Compute paid subscriber YoY counts by month
Company: Intuit
Role: Data Scientist
Category: Data Manipulation (SQL/Python)
Difficulty: Medium
Interview Round: Technical Screen
Write a single SQL query (PostgreSQL) that returns calendar-month counts of new paid subscribers starting from 2019-06-01 (inclusive) through the latest month present in the data, along with the same-month prior-year count, absolute YoY change, and YoY percent change. Define a “new paid subscriber” as a company with a non-null subscriptiondate falling in that month. Exclude companies that ever received a free subscription by anti-joining to Free_Subs. Treat dates as UTC and months as calendar months based on subscriptiondate. Include months with zero paid subscribers. Output columns: month_start (DATE, first day of month), new_paid_subscribers (INT), prior_year_new_paid_subscribers (INT), yoy_abs_change (INT), yoy_pct_change (NUMERIC, round to 1 decimal; null if prior year is 0 or null). Assume large tables; avoid scanning entire ranges unnecessarily.
Schema and small sample data:
company
+-----------+------------+-----------------+----------------+
| companyid | signupdate | subscriptiondate| terminationdate|
+-----------+------------+-----------------+----------------+
| 1 | 2019-05-20 | 2019-06-01 | 2020-04-15 |
| 2 | 2019-06-15 | 2019-06-30 | NULL |
| 3 | 2019-07-02 | 2019-07-05 | 2019-09-01 |
| 4 | 2020-06-10 | 2020-06-12 | NULL |
| 5 | 2020-06-20 | NULL | NULL |
| 6 | 2018-12-31 | 2019-06-10 | 2019-07-01 |
| 7 | 2019-06-01 | 2019-06-01 | NULL |
| 8 | 2020-06-01 | 2020-06-30 | 2020-07-15 |
| 9 | 2019-06-20 | 2019-07-01 | NULL |
| 10 | 2019-05-01 | 2019-06-01 | NULL |
+-----------+------------+-----------------+----------------+
Free_Subs
+-----------+
| companyid |
+-----------+
| 3 |
| 7 |
+-----------+
Requirements/edge cases:
- Count each company at most once via its single subscriptiondate; ignore rows with NULL subscriptiondate.
- Exclude any companyid found in Free_Subs from all months.
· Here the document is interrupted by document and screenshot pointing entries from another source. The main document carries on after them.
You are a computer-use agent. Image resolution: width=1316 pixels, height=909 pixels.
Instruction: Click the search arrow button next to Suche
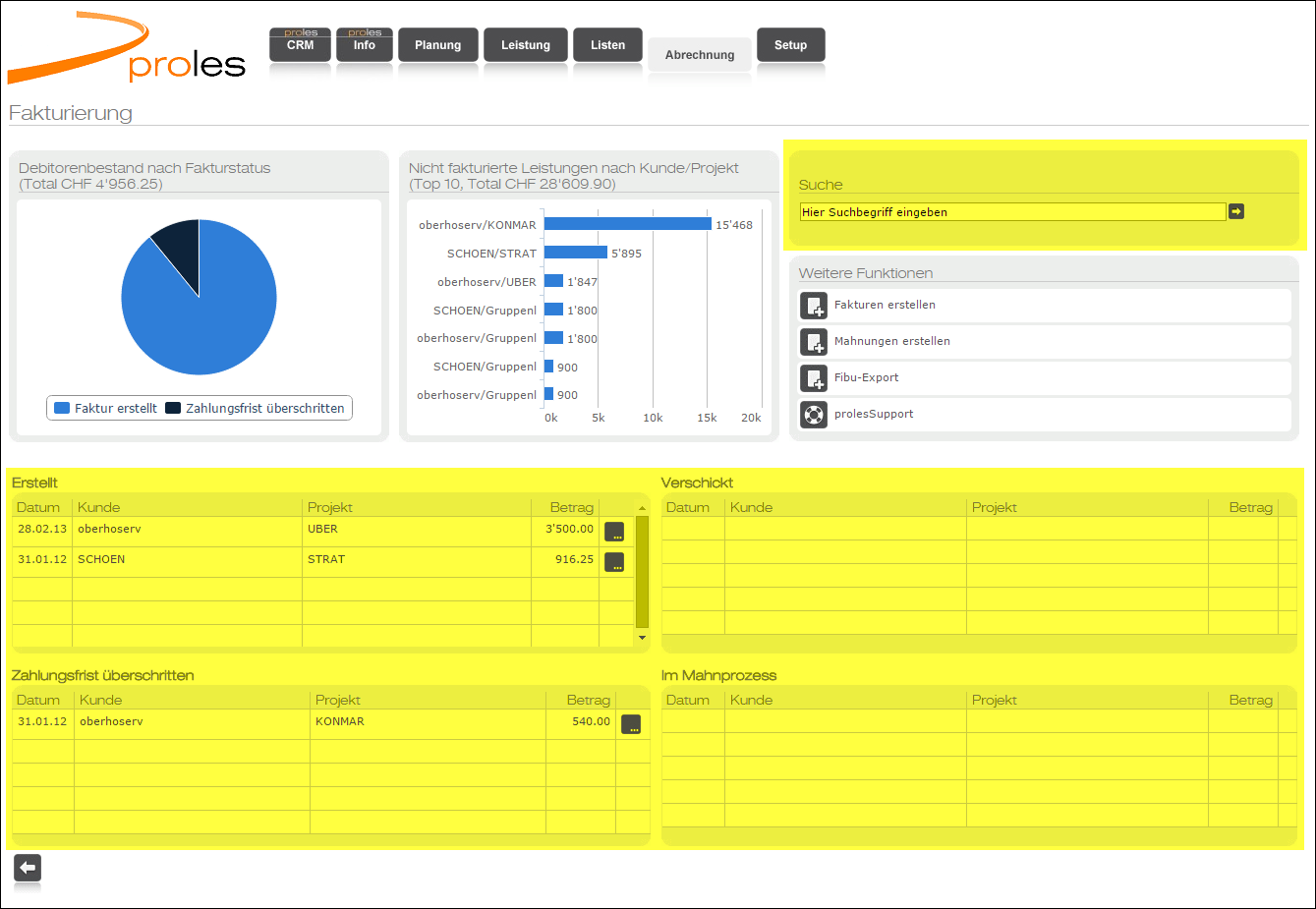point(1236,211)
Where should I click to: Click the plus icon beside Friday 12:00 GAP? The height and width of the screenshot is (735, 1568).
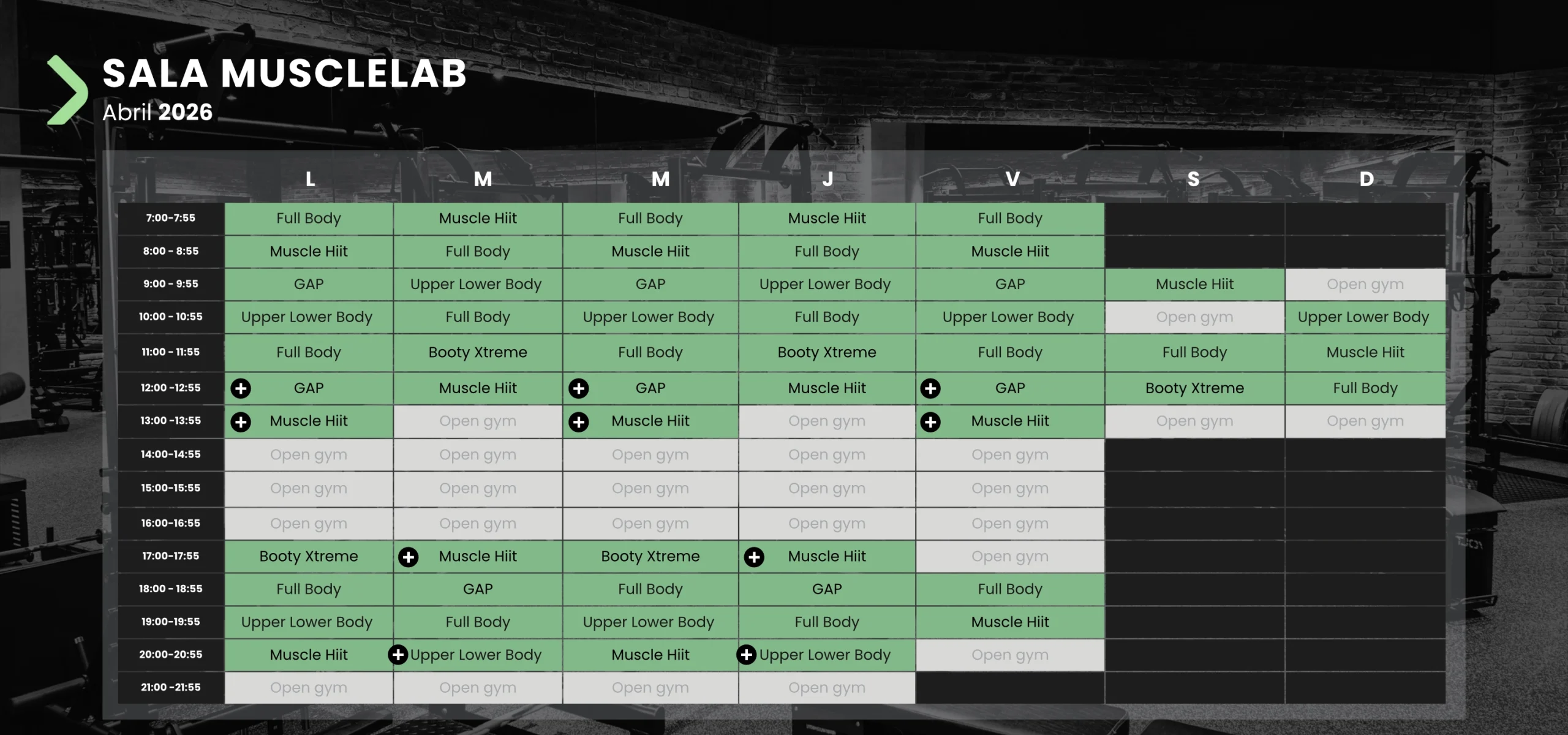click(x=930, y=388)
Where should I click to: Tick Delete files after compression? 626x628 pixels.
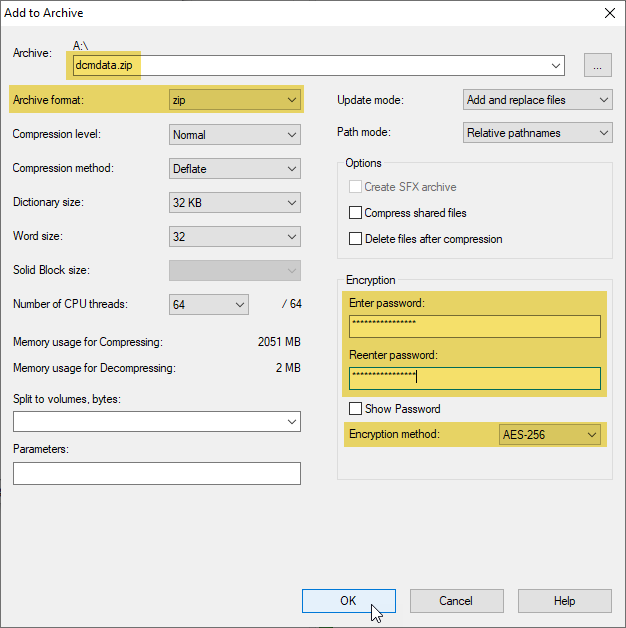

- Generate a month series from 2019-06-01 to max(date_trunc('month', subscriptiondate)) to show months with zero counts.
- The YoY comparison is month vs. the same calendar month 12 months earlier; if no prior-year month exists, set prior_year_new_paid_subscribers and YoY deltas to NULL.
- Add brief notes on indexes you would create to make this performant (no need to actually create them in SQL).
Quick Answer: This question evaluates SQL-based data manipulation skills including calendar-month aggregation, year-over-year comparisons, anti-joins to exclude records, NULL handling, and query performance considerations on large tables.